27-го числа Мюллер не солоно хлебавши снял осаду Он и сам не знал, какую пользу принес Яну Казимиру и какую медвежью услугу оказал Карлу Густаву своим необдуманным поступком с осадой Ясной Гуры — возмущенные поляки брались за оружие и шли в лагерь к польскому королю, чтобы выгнать захватчиков из страны. От шведского короля уходили многие польские союзники.

Кмитича терзали дурные предчувствия по поводу Януша Радзивилла, он рвался вернуться в Тикотинский замок, куда, по слухам, отправился с целью захвата Павел Сапега. Но и Михал, и аббат повторяли, что пану полковнику нужно для этого хотя бы чуть-чуть подлечиться. И в самом деле, сидеть в седле Кмитичу было еще тяжело. К тому же он растянул ногу.
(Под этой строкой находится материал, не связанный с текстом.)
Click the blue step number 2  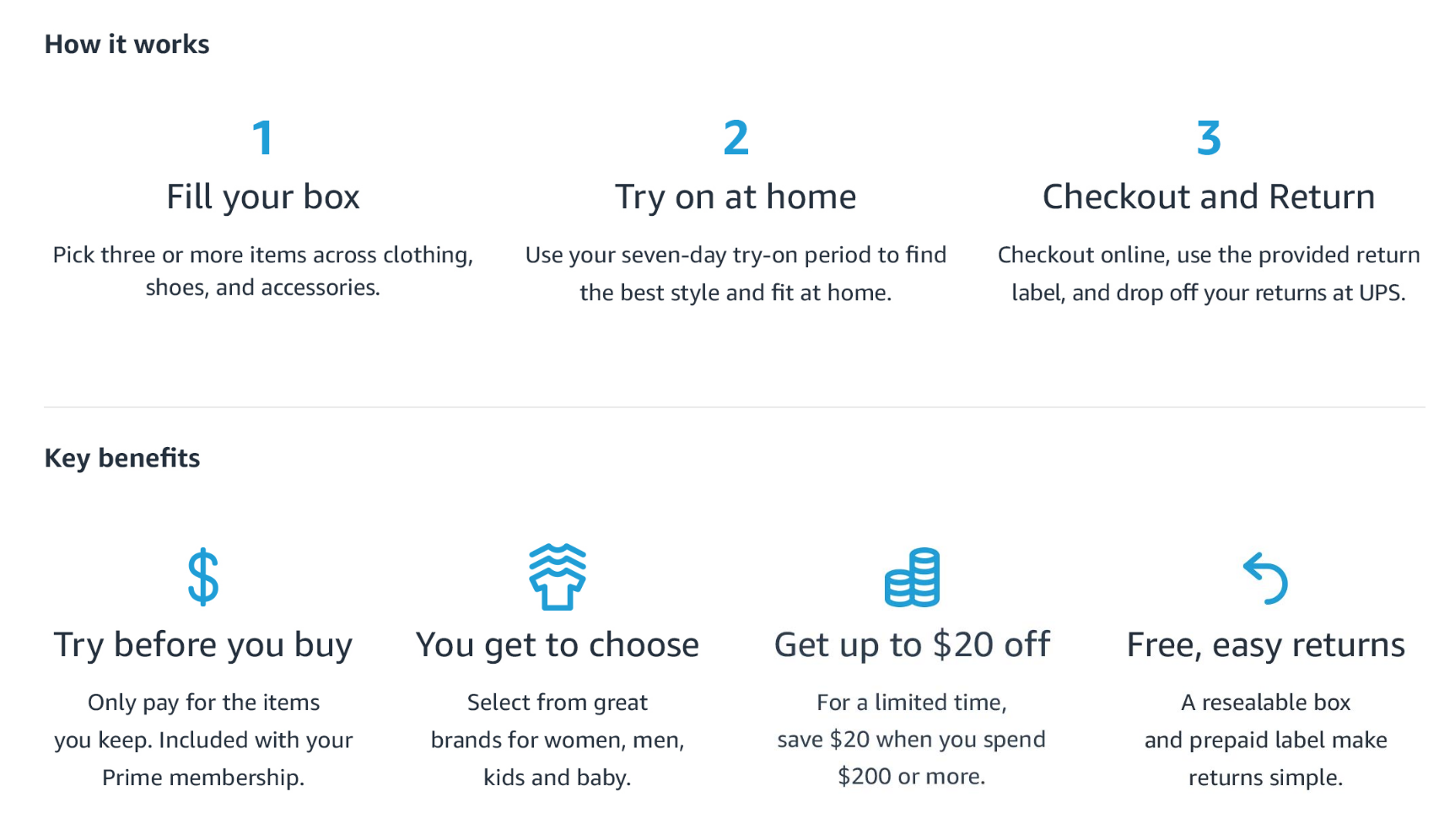click(736, 137)
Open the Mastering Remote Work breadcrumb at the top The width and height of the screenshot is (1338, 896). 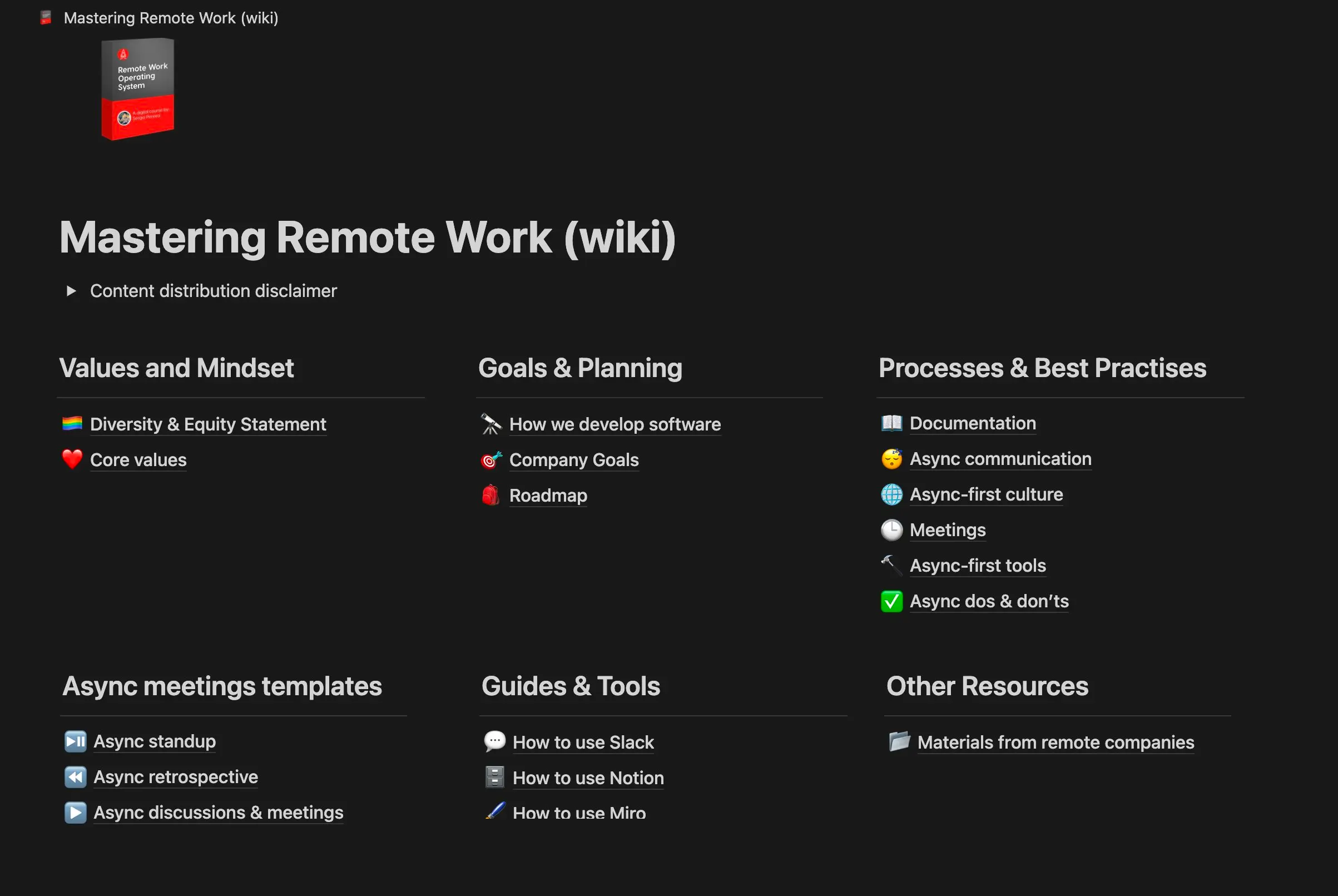(x=171, y=17)
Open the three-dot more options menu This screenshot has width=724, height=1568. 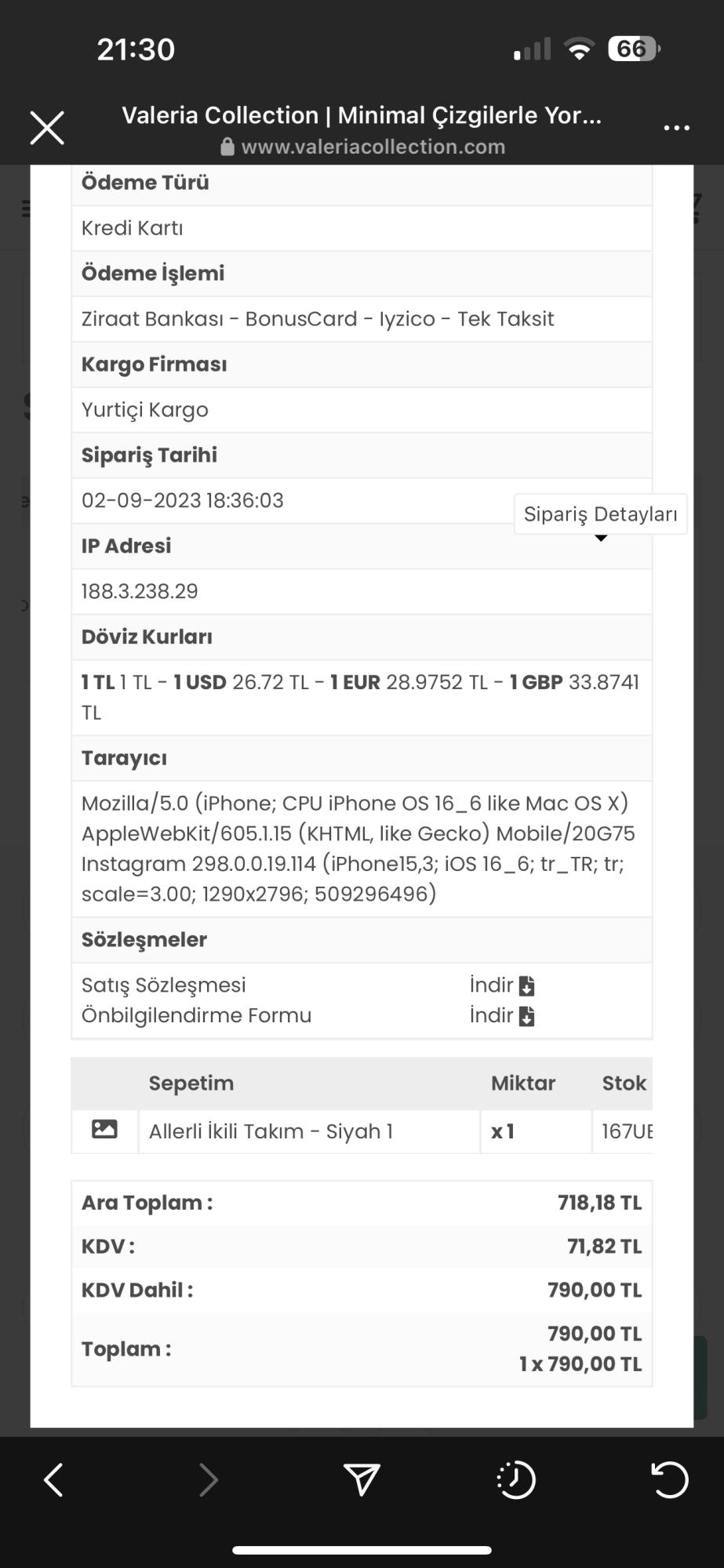(676, 128)
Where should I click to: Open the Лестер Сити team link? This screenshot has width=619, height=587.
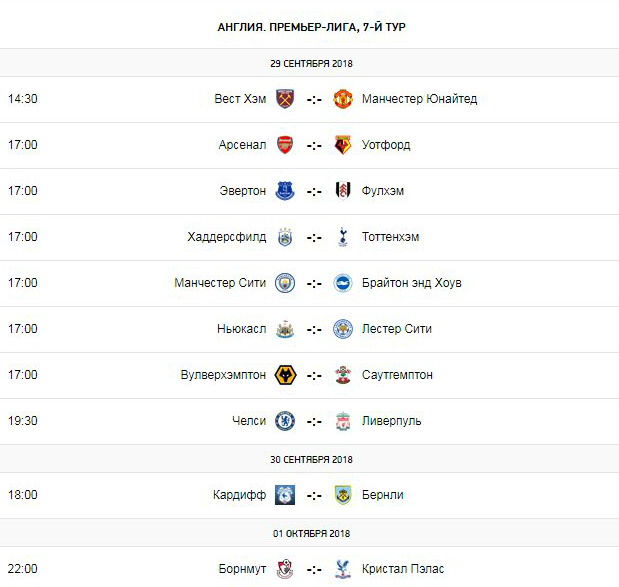coord(396,329)
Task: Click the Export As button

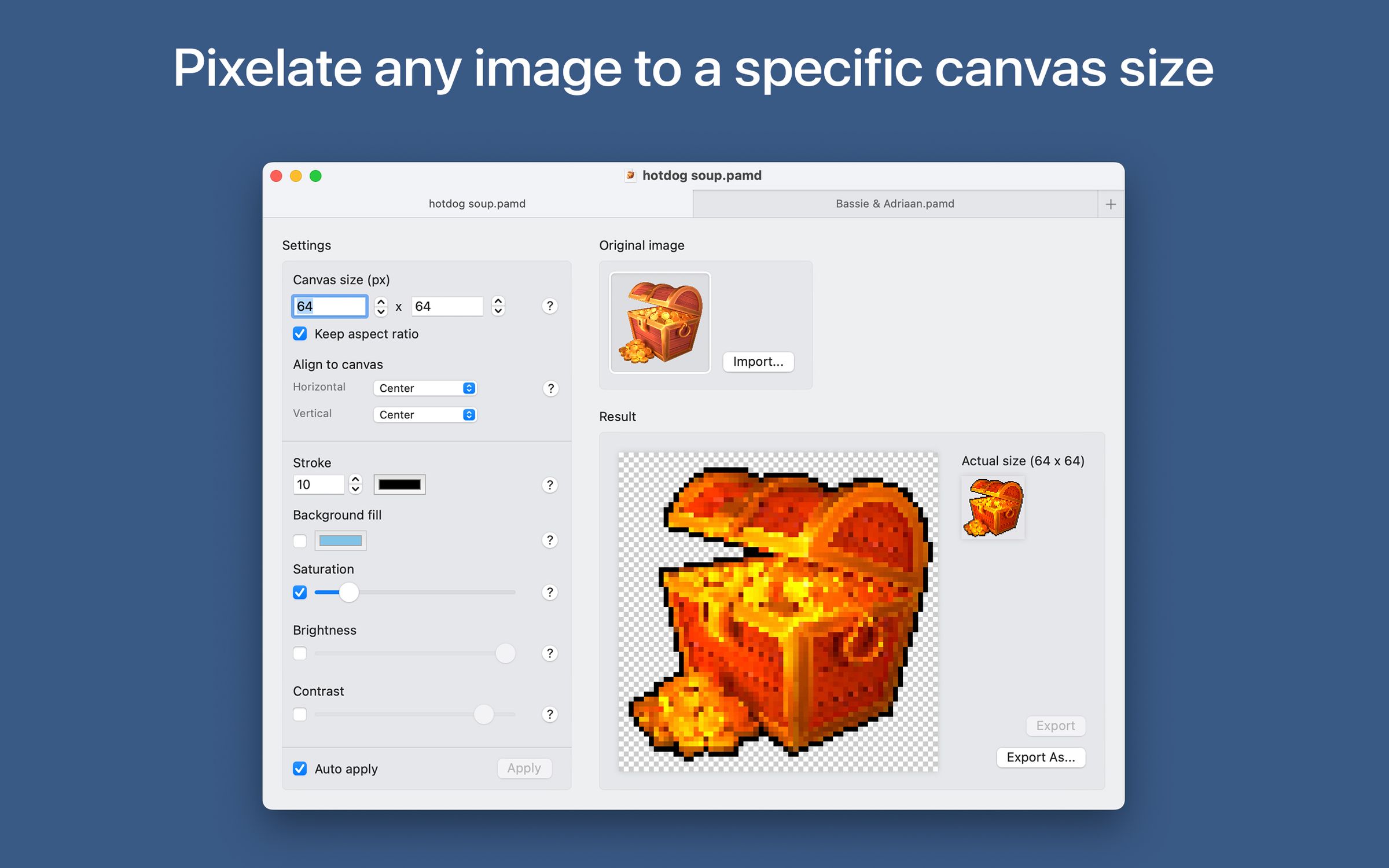Action: (x=1041, y=757)
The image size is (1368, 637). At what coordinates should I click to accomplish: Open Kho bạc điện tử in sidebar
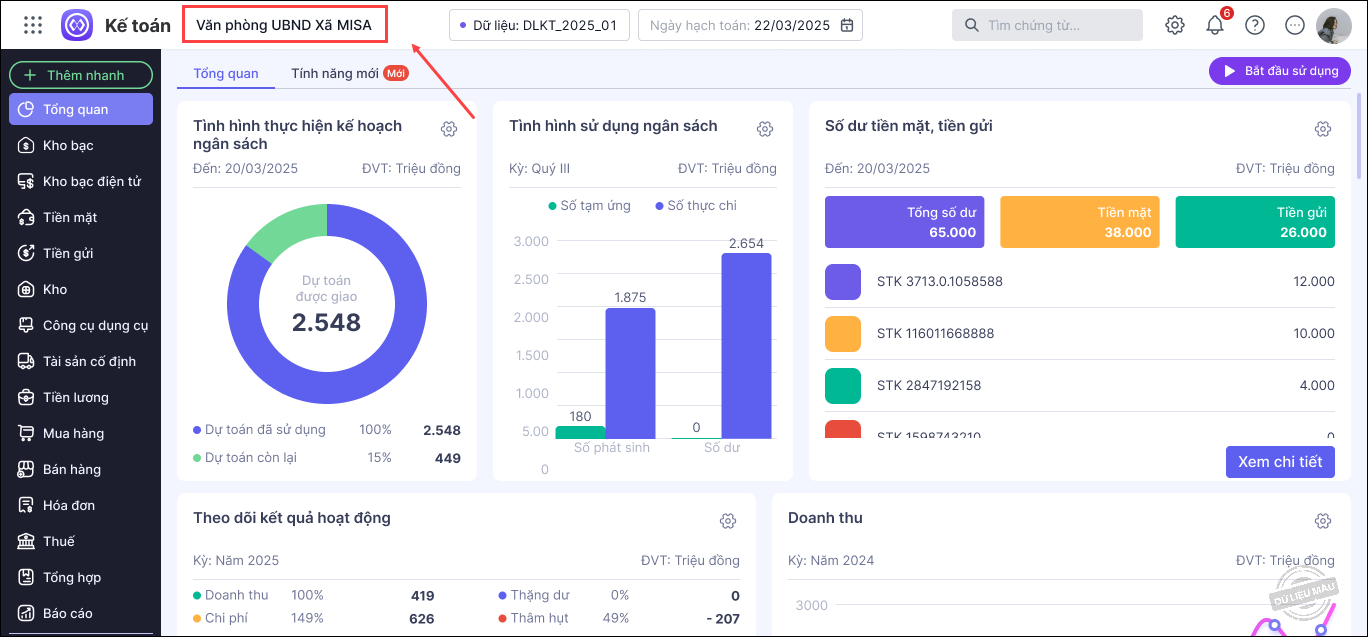point(91,181)
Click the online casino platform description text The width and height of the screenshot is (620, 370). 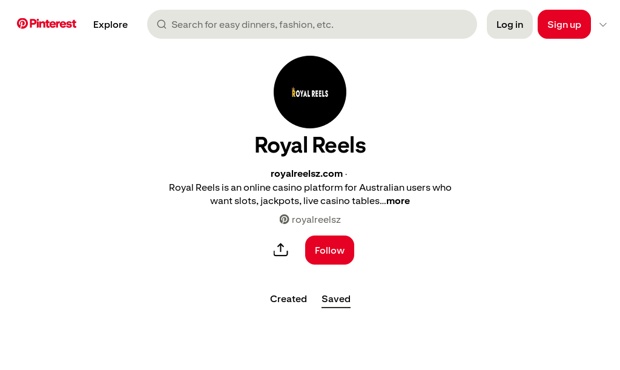[310, 194]
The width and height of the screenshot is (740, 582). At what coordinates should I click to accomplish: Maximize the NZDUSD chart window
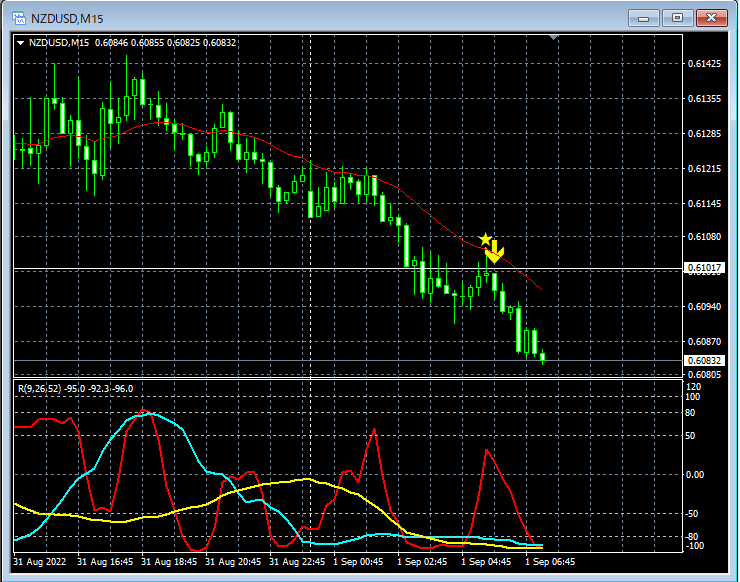678,17
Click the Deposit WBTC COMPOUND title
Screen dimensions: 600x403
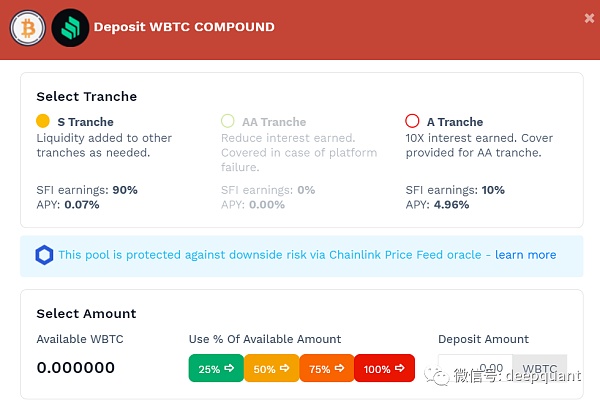[184, 27]
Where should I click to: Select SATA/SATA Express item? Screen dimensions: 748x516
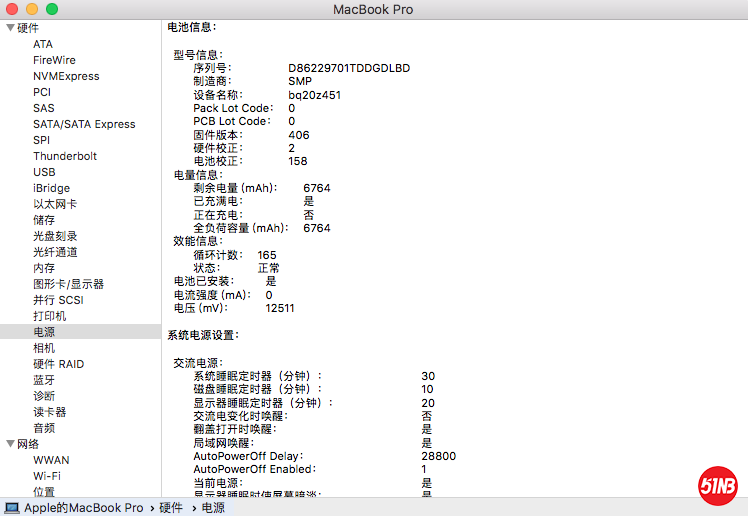84,124
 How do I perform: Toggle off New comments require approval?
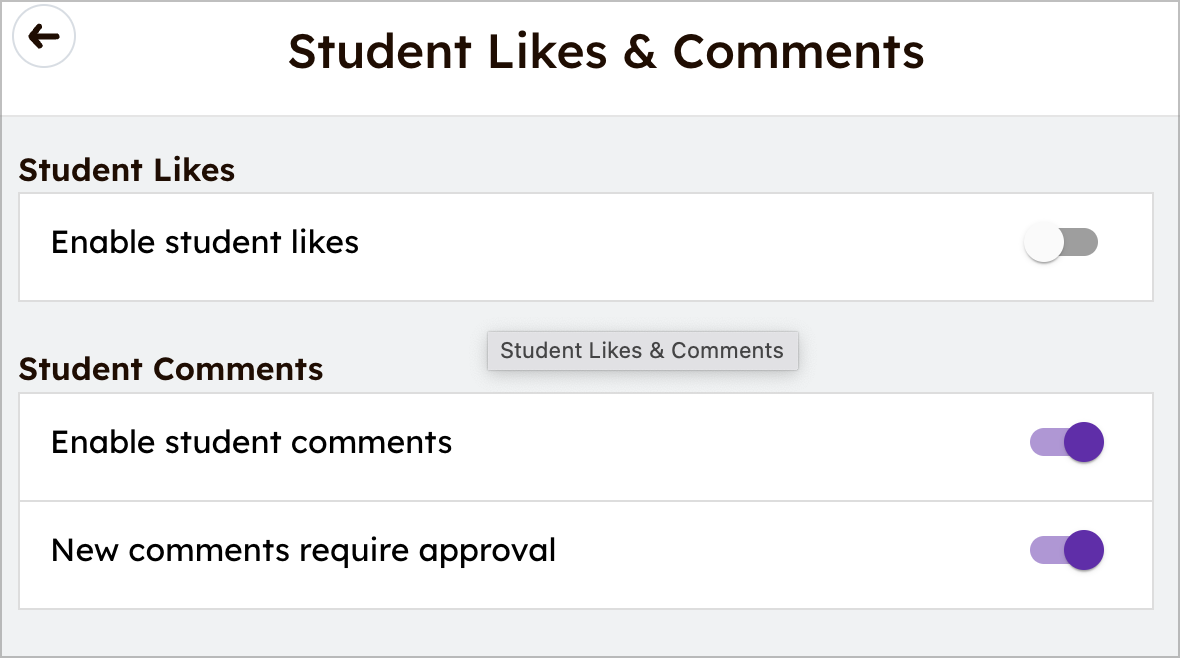tap(1067, 550)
— Я и сам волнуюсь по поводу Януша, — говорил другу Михал, — наверное, поеду с тобой. Не нравится мне все это. Сапега точит зуб на него. А все из-за этой проклятой гетманской булавы! Как бы Сапега там дров не наломал…

В конечном итоге Кмитич решил встретить Новый год в монастыре вместе с Михалом, но, как только заживет бок, быстро гнать коня в Тикотин.

Заканчивался еще один тяжелый год войны, 1655-й. Как хотелось Кмитичу встретить Новый год с Алесей в Россие-нах или в Кейданах! Но пока что под бой часов, извещающих о конце старого и начале нового года, компанию ему составляли Михал и гостеприимный аббат, а также не прекращающие хвалить Кмитича Станислав Варшицкий, Петр Чарнец-кий и другие шляхтичи. Несмотря на то, что почти всю ночь Кмитич думал об Алесе, под утро, когда он уснул крепким солдатским сном, ему приснился Януш Радзивилл. Великий гетман выглядел так, как когда-то впервые запомнился Кмитичу — тридцатитрехлетним паном, веселым и бодрым. Именно в возрасте Христа Кмитич впервые лицезрел Януша — будущего Великого гетмана. Во сне гетман в белоснежном кафтане счастливо улыбался в пшеничные усы, а сам Кмитич сидел в седле в строю гусар, готовых к бою.

— У меня уже другая армия! Меня ждут! Прощай, полковник! Не подведи здесь! — почему-то светился радостью Януш, разворачивал своего белого арабского скакуна и устремлялся куда-то вдаль.

— Пан гетман! — кричал ему вслед Кмитич. — Как же мы? Как же я без вас?! Вернитесь! Вы всем нужны!